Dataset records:
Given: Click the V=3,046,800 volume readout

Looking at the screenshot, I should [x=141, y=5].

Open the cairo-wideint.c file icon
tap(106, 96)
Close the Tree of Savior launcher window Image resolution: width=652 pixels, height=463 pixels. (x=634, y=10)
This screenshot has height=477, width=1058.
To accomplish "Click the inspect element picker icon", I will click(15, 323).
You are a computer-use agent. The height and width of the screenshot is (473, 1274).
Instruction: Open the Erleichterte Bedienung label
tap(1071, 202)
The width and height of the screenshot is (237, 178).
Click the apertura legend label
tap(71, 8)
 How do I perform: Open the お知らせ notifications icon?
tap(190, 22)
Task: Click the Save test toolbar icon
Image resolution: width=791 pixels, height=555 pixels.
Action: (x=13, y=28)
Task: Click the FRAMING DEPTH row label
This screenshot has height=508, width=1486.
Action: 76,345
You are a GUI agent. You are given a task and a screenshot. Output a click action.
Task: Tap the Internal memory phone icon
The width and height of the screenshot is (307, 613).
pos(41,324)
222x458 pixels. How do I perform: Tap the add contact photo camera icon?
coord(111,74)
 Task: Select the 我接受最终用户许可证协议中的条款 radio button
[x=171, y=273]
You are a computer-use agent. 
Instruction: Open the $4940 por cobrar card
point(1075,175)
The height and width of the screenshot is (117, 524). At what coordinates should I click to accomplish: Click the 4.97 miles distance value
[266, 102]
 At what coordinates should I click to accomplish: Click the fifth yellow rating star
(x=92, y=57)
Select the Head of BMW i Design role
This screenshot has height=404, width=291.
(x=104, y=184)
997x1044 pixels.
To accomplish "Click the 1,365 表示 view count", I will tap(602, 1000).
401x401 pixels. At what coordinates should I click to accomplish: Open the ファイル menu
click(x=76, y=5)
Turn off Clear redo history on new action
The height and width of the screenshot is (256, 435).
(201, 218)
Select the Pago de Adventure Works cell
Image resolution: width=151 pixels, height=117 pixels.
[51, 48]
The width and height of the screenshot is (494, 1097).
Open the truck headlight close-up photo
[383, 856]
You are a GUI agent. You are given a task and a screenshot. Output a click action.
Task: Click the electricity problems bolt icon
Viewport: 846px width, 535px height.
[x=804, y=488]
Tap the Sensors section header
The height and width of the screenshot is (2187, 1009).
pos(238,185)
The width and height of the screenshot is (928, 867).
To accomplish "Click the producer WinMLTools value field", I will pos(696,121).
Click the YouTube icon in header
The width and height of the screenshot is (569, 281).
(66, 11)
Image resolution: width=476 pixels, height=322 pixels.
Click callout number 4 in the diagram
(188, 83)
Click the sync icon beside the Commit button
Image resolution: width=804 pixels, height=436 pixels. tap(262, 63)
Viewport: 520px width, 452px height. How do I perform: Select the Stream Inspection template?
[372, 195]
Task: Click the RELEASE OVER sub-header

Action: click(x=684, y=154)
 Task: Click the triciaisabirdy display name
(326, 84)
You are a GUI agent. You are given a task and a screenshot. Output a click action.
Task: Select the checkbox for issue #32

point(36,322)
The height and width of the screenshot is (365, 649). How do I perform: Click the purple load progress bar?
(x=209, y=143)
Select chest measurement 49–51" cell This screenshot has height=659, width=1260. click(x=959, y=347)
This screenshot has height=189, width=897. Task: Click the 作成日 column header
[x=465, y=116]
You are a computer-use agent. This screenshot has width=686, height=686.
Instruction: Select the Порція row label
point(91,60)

### WHAT IS BEING ASKED
Word for word, every record must be given again.

### EXERCISE SOLUTION
Given: Click the V=3,046,800 volume readout

Looking at the screenshot, I should [x=141, y=5].

Open the cairo-wideint.c file icon
tap(106, 96)
Close the Tree of Savior launcher window Image resolution: width=652 pixels, height=463 pixels. (x=634, y=10)
This screenshot has height=477, width=1058.
To accomplish "Click the inspect element picker icon", I will click(15, 323).
You are a computer-use agent. The height and width of the screenshot is (473, 1274).
Instruction: Open the Erleichterte Bedienung label
tap(1071, 202)
The width and height of the screenshot is (237, 178).
Click the apertura legend label
tap(71, 8)
 How do I perform: Open the お知らせ notifications icon?
tap(190, 22)
Task: Click the Save test toolbar icon
Image resolution: width=791 pixels, height=555 pixels.
Action: (x=13, y=28)
Task: Click the FRAMING DEPTH row label
This screenshot has height=508, width=1486.
Action: 76,345
You are a GUI agent. You are given a task and a screenshot. Output a click action.
Task: Tap the Internal memory phone icon
The width and height of the screenshot is (307, 613).
pos(41,324)
222x458 pixels. How do I perform: Tap the add contact photo camera icon?
coord(111,74)
 Task: Select the 我接受最终用户许可证协议中的条款 radio button
[x=171, y=273]
You are a computer-use agent. 
Instruction: Open the $4940 por cobrar card
point(1075,175)
The height and width of the screenshot is (117, 524). At what coordinates should I click to accomplish: Click the 4.97 miles distance value
[266, 102]
 At what coordinates should I click to accomplish: Click the fifth yellow rating star
(x=92, y=57)
Select the Head of BMW i Design role
This screenshot has height=404, width=291.
(x=104, y=184)
997x1044 pixels.
To accomplish "Click the 1,365 表示 view count", I will tap(602, 1000).
401x401 pixels. At what coordinates should I click to accomplish: Open the ファイル menu
click(x=76, y=5)
Turn off Clear redo history on new action
The height and width of the screenshot is (256, 435).
(201, 218)
Select the Pago de Adventure Works cell
Image resolution: width=151 pixels, height=117 pixels.
[51, 48]
The width and height of the screenshot is (494, 1097).
Open the truck headlight close-up photo
[383, 856]
You are a GUI agent. You are given a task and a screenshot. Output a click action.
Task: Click the electricity problems bolt icon
Viewport: 846px width, 535px height.
[x=804, y=488]
Tap the Sensors section header
The height and width of the screenshot is (2187, 1009).
pos(238,185)
The width and height of the screenshot is (928, 867).
To accomplish "Click the producer WinMLTools value field", I will pos(696,121).
Click the YouTube icon in header
The width and height of the screenshot is (569, 281).
(66, 11)
Image resolution: width=476 pixels, height=322 pixels.
Click callout number 4 in the diagram
(188, 83)
Click the sync icon beside the Commit button
Image resolution: width=804 pixels, height=436 pixels. tap(262, 63)
Viewport: 520px width, 452px height. How do I perform: Select the Stream Inspection template?
[372, 195]
Task: Click the RELEASE OVER sub-header

Action: click(x=684, y=154)
 Task: Click the triciaisabirdy display name
(326, 84)
You are a GUI agent. You are given a task and a screenshot. Output a click action.
Task: Select the checkbox for issue #32

point(36,322)
The height and width of the screenshot is (365, 649). How do I perform: Click the purple load progress bar?
(x=209, y=143)
Select chest measurement 49–51" cell This screenshot has height=659, width=1260. click(x=959, y=347)
This screenshot has height=189, width=897. Task: Click the 作成日 column header
[x=465, y=116]
You are a computer-use agent. This screenshot has width=686, height=686.
Instruction: Select the Порція row label
point(91,60)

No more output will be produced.